-- Text block --
It’s about time!

We live in a universe of clocks, from stars, to photons, to atoms! There are no lumps of matter or gleams of light in the universe we know of that do not have a temporal component! So, if religion and theology speak of time as malleable, or changeable, that is pretty interesting. What might that mean? 

Every atom, indeed every subatomic particle, is moving in some periodic motion. That motion is characterized by time. They cannot be understood or described, or function, without time. Every glimmer of light is at its essence, an oscillation of energy, fundamentally described by time.

Likewise all large scale motion that we see has a temporal component: swirling galaxies, rotating planets, the life cycle of stars. 

It is amazing that there exist Cepheid Variable stars (about one in every billion stars), which show large scale oscillations in luminosity, and where the oscillation frequency is directly tied to their brightness. Science believes that this oscillatory effect is due to their stellar atmosphere being at an unstable point of ionized helium opacity. (If the atmosphere cools below a threshold, helium atoms fall into a lower excited state and it becomes opaque to light transmission, but that opaque layer blocks the escape of heat, causing heat to build up under the opaque layer until the spectrum is hot enough to again excite those higher energy states, “bleaching” out the layer and allowing heat to escape. Then the free-streaming atmosphere cools, the layer becomes opaque again, and heat  builds back up to the bleaching point again.) The oscillatory period of these Cepheid Variables is tightly tied to their brightness, allowing astronomers to relate oscillatory frequencies to “standard candles” of brightness, allowing us to estimate their distance from us. Coupling this to Doppler shifted spectra, this then allows us to make profound assessments of cosmic distances and expansion.

-- Extracted records --
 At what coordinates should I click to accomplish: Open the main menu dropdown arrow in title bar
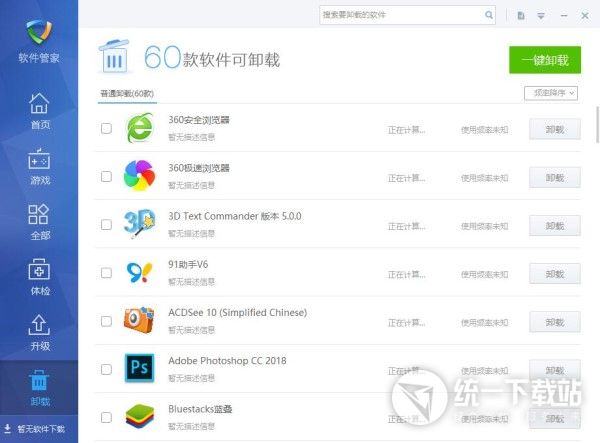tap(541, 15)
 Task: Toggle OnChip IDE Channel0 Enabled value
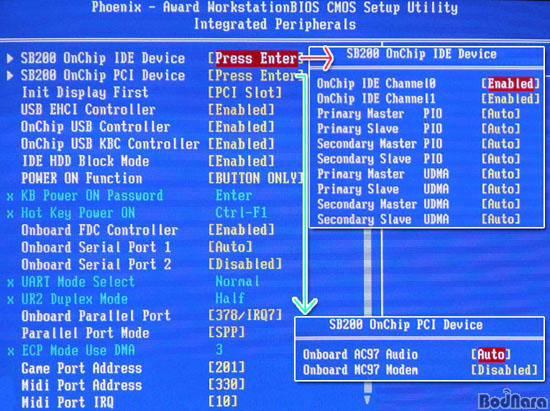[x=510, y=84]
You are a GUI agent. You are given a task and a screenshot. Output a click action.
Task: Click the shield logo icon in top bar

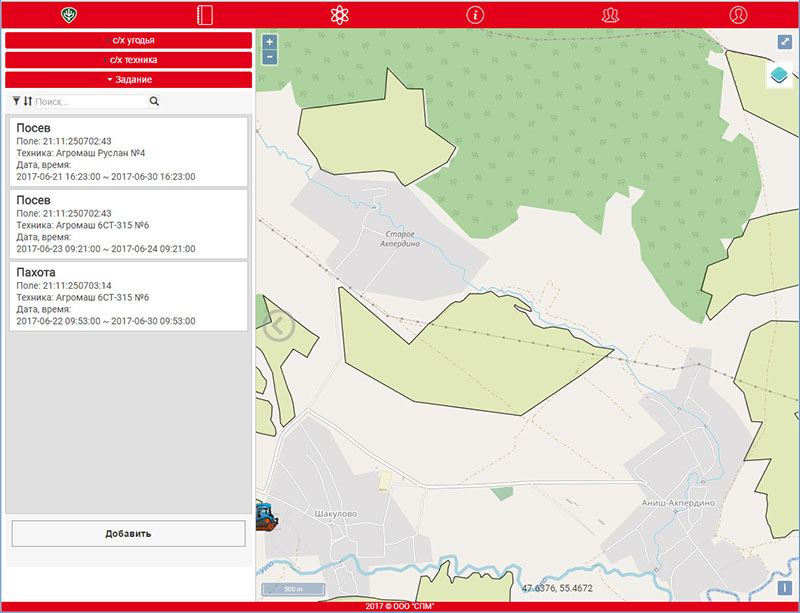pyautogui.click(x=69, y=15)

-- Exercise instructions --
- 1) Duplicate the portion of the passage about time that opens with the words containing "It’s about time!" and closes with "might that mean?".
- 2) State whether each statement agrees with the passage about time, answering yes or no and quoting the deciding words: (a) Cepheid Variable stars make up about one in every million stars. (b) The oscillatory period of Cepheid Variables is tightly tied to their brightness. (c) When the atmosphere cools below a threshold, helium atoms fall into a lower excited state.

-- Your responses --
- 1)
It’s about time!

We live in a universe of clocks, from stars, to photons, to atoms! There are no lumps of matter or gleams of light in the universe we know of that do not have a temporal component! So, if religion and theology speak of time as malleable, or changeable, that is pretty interesting. What might that mean?

- 2)
(a) No: "about one in every billion stars"
(b) Yes: "The oscillatory period of these Cepheid Variables is tightly tied to their brightness"
(c) Yes: "If the atmosphere cools below a threshold, helium atoms fall into a lower excited state"